Pour guérir adéquatement, les tissus ont besoin de stimulation. Des exercices spécifiques peuvent donc renverser cette évolution défavorable. Les études prouvent qu’une prise en charge rapide (inférieure à 72h) par un professionnel de la santé diminue l’intensité de la douleur et l’incapacité résultante à la suite d’une blessure après 6 mois.   Le meilleur conseil est donc celui-ci : consultez rapidement ! Peu importe le type d’approche, les traitements effectués dans les 4 premières semaines suivants une blessure seront plus efficaces que ceux fait par la suite. De plus, les autres articulations et tissus à proximité se seront moins adaptés à la blessure (ce que nous appelons compensations) et le thérapeute aura donc moins de régions à traiter.

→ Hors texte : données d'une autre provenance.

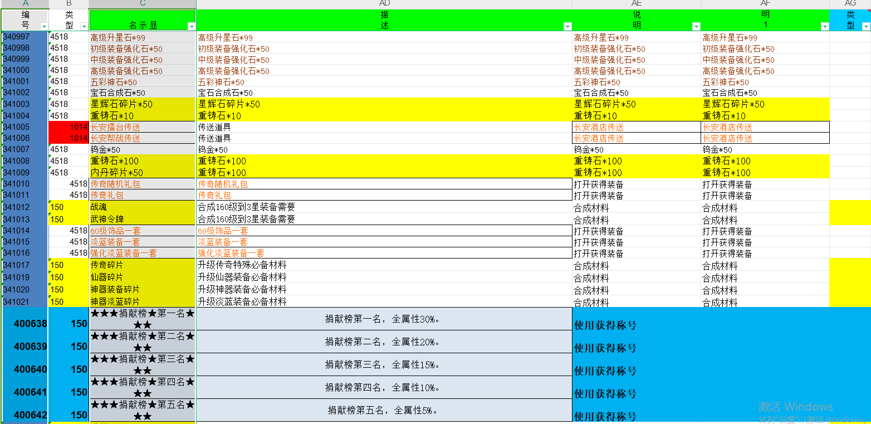Viewport: 871px width, 424px height.
Task: Open filter dropdown on 描述 column header
Action: (567, 26)
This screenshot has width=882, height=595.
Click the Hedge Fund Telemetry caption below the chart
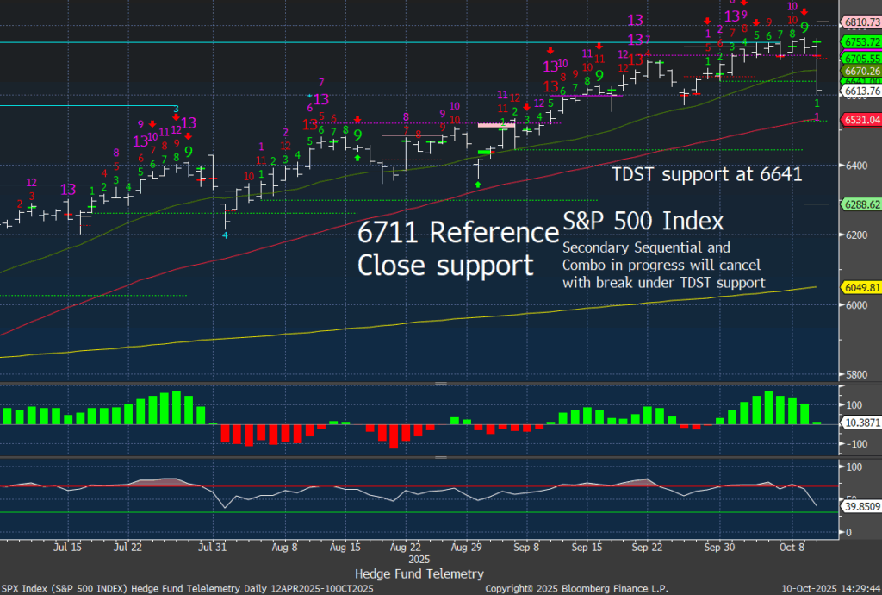coord(419,573)
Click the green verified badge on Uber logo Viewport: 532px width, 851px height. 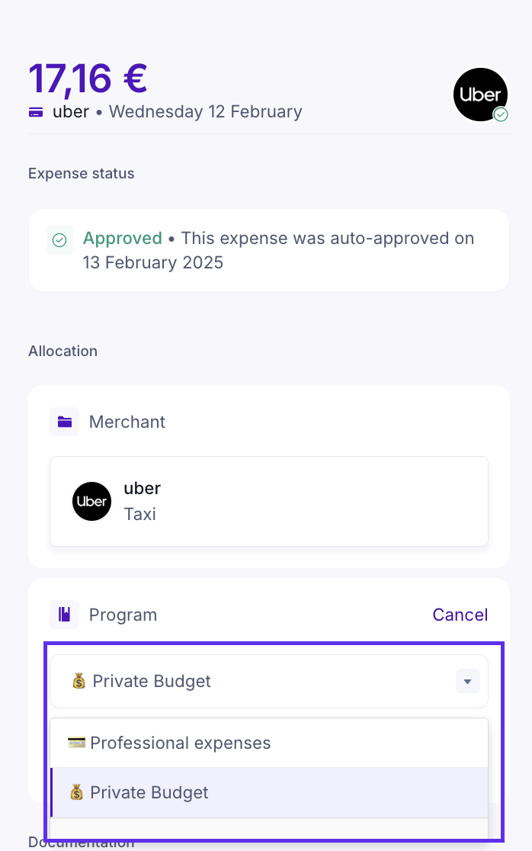[x=501, y=114]
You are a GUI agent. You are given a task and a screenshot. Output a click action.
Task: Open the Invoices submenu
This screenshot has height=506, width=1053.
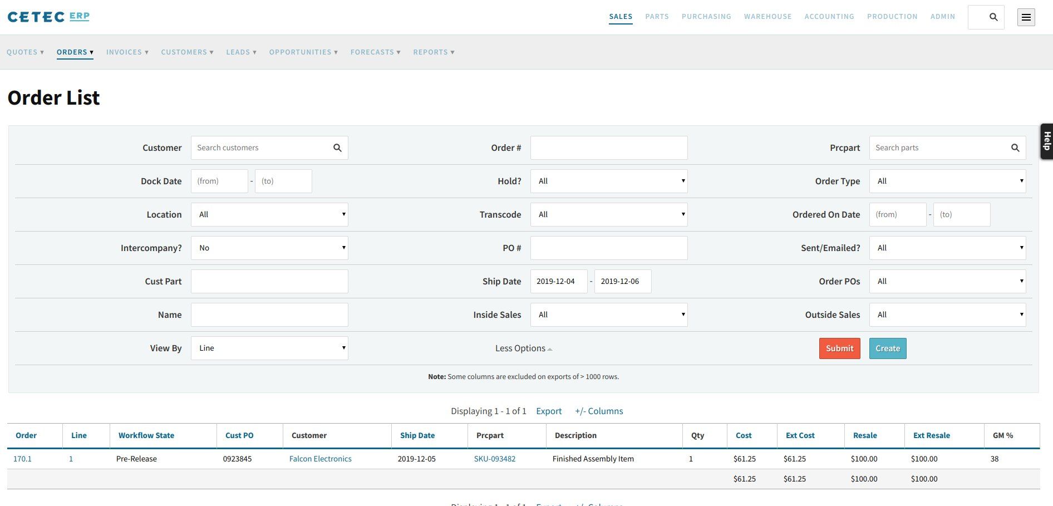click(x=127, y=52)
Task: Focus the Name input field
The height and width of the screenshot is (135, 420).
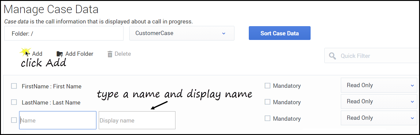Action: 58,120
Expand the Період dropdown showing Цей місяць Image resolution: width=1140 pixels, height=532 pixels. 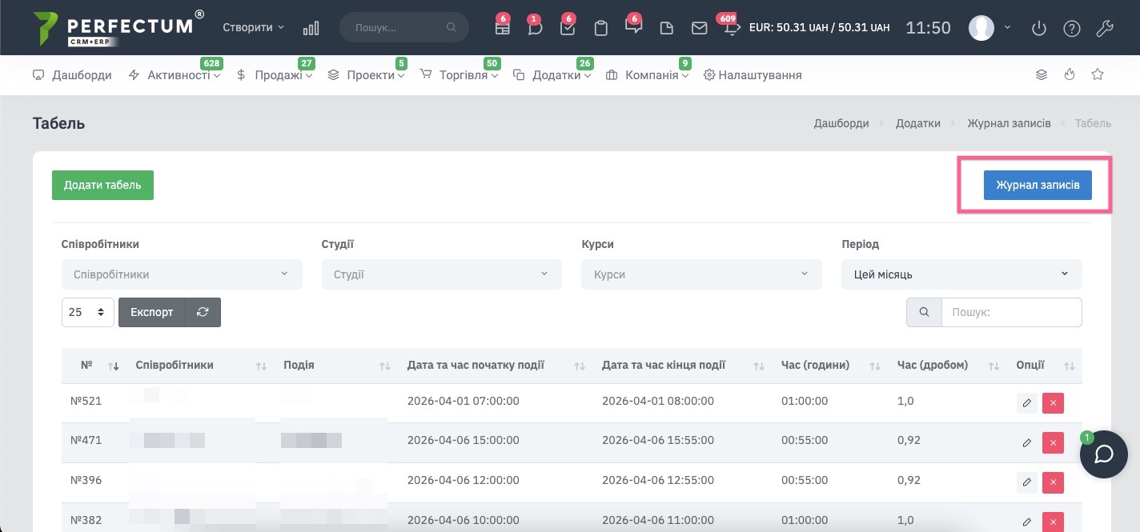[961, 274]
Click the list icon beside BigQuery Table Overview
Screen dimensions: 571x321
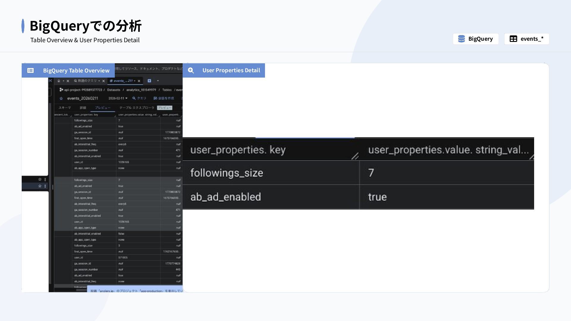tap(30, 70)
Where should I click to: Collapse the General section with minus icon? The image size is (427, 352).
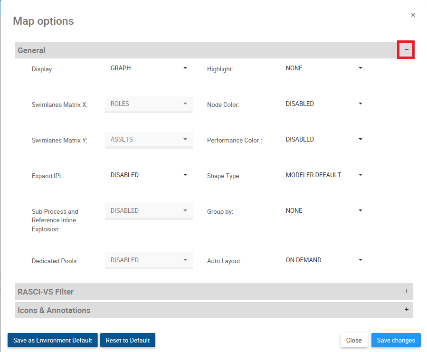(x=406, y=50)
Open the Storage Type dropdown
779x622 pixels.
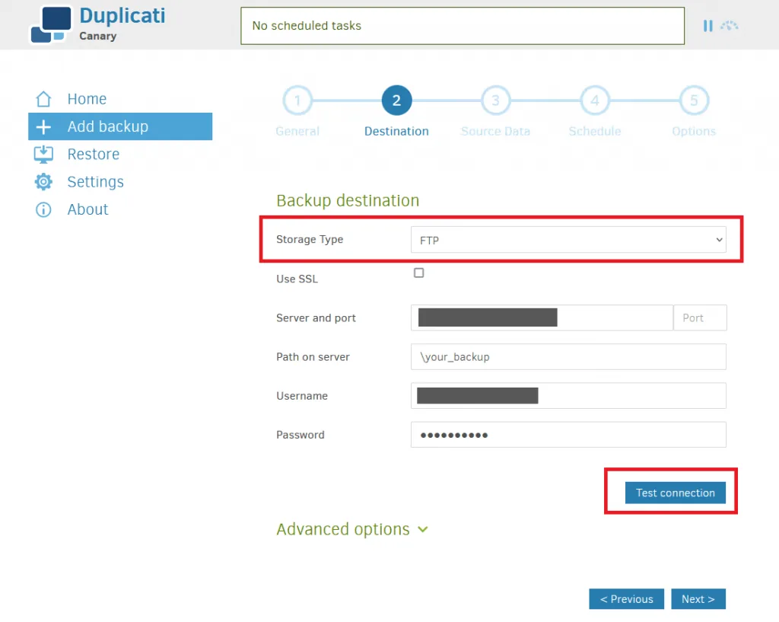(568, 239)
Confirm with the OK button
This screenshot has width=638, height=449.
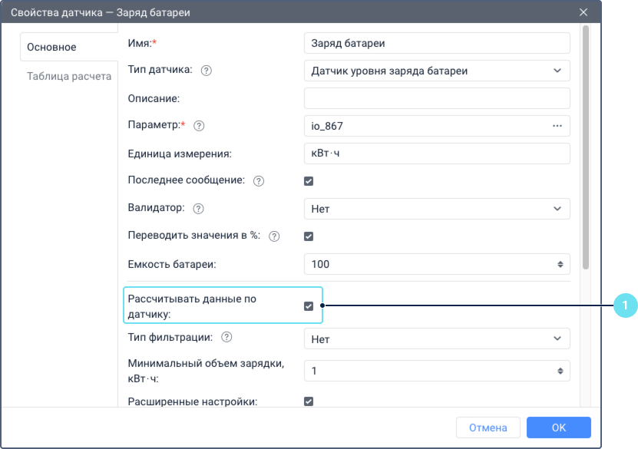[x=558, y=428]
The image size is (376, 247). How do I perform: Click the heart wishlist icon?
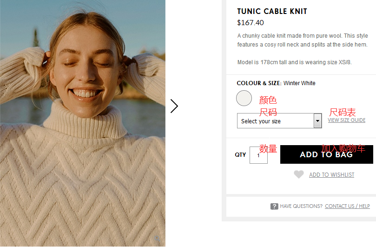(x=299, y=174)
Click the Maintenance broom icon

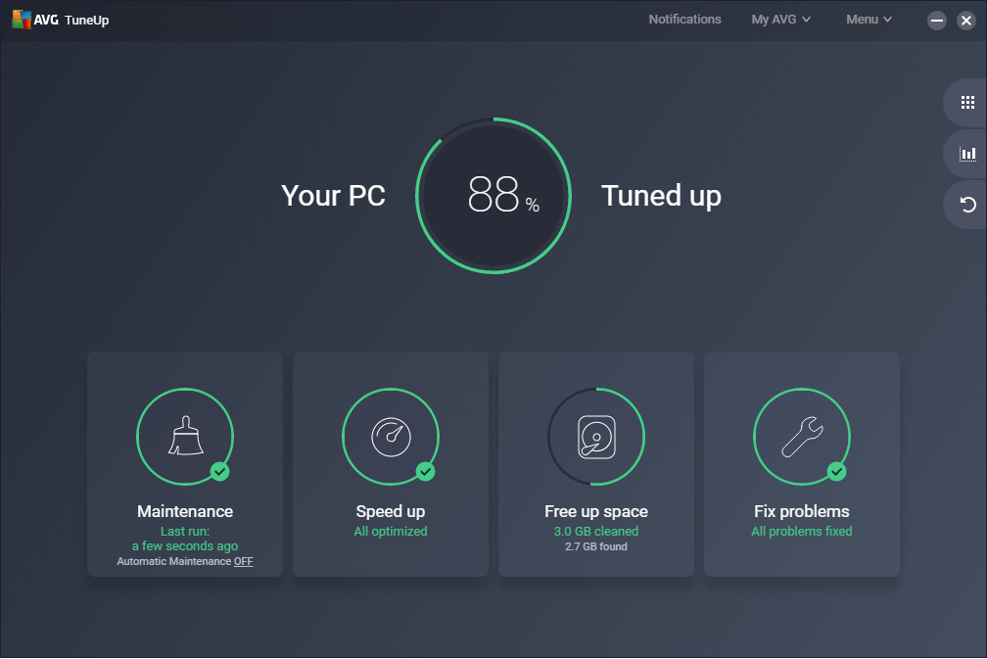point(185,436)
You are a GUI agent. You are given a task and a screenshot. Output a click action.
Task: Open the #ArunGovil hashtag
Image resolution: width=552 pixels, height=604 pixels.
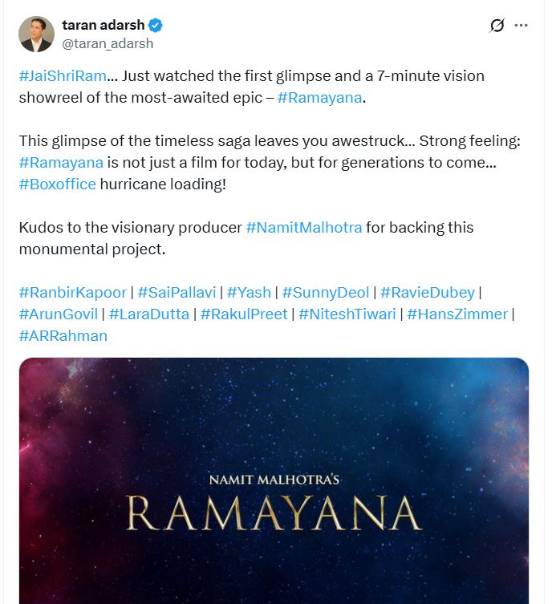click(58, 314)
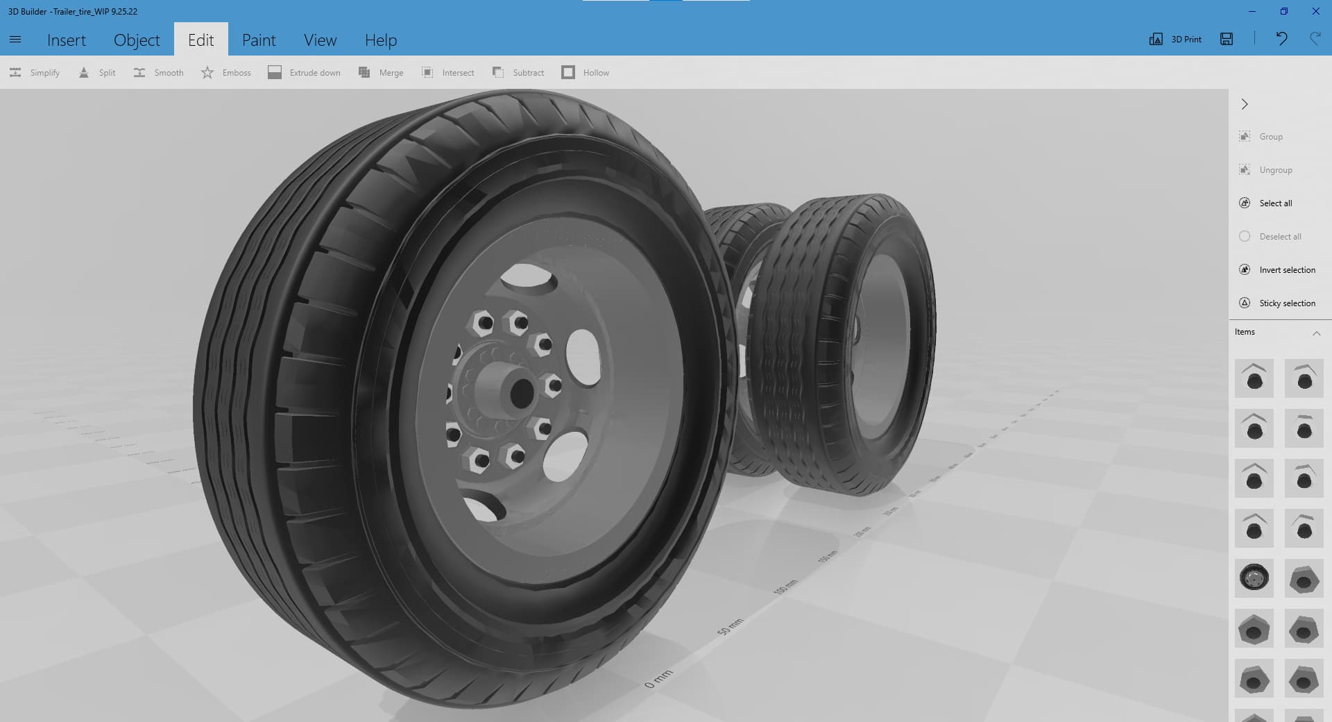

Recommandations et conseils

Au cours des 3 à 5 premiers jours, le protocole de traitement approprié peut être résumé avec l’acronyme POLICE :

P : Protéger l’articulation affectée en limitant les mouvements douloureux. On parle ici d’un repos relatif (exemple : si vous avez mal au dos en vous penchant, rien ne vous empêche d’aller prendre une petite marche)

OL : Mise en charge optimale selon tolérance avec l’aide de béquilles ou canne au besoin (Optimal Loading)

I : Appliquer de la glace sur la région atteinte 20 à 30 minutes aux deux heures pour un meilleur contrôle de la douleur. Toujours utiliser une serviette humide entre la source de froid et la peau. (Ice) (comme vous l’avez vu dans un article précédent, ce point est actuellement controversé : http://physioextra.ca/la-glace-les-anti-inflammatoires-utile-ou-nuisible-la-guerison/ )

C : Si possible, appliquer une compression sur la zone enflée à l’aide d’un bandage élastique ou autre (jusqu’à 10 cm au-dessus de la zone atteinte. Attention à ne pas créer un garrot !

E : Élévation, maintenir la zone affectée dans une position plus haute que le cœur. En phase subaigüe (2 à 14 jours), il est conseillé de débuter les mobilisations actives douces de la région atteinte, de contracter modérément les muscles de la région pour activer la pompe musculaire et favoriser la circulation sanguine et de débuter l’utilisation du membre affecté dans certaines activités douces. Afin d’accélérer la guérison et de prévenir les complications liées à une blessure mal ou non traitée, la prise en charge par un physiothérapeute à l’intérieur des 72 premières heures est fortement recommandée. En plus de procéder à l’évaluation spécifique de votre blessure, il effectuera le traitement approprié et vous conseillera afin d’optimiser votre guérison et vous aider dans votre retour au travail ou retour au sport de façon à ce que votre réactivation soit sécuritaire.

Au fait, saviez-vous qu’il est possible de consulter en physiothérapie sans référence médicale ? Vous sauverez de longues heures à l’urgence ainsi.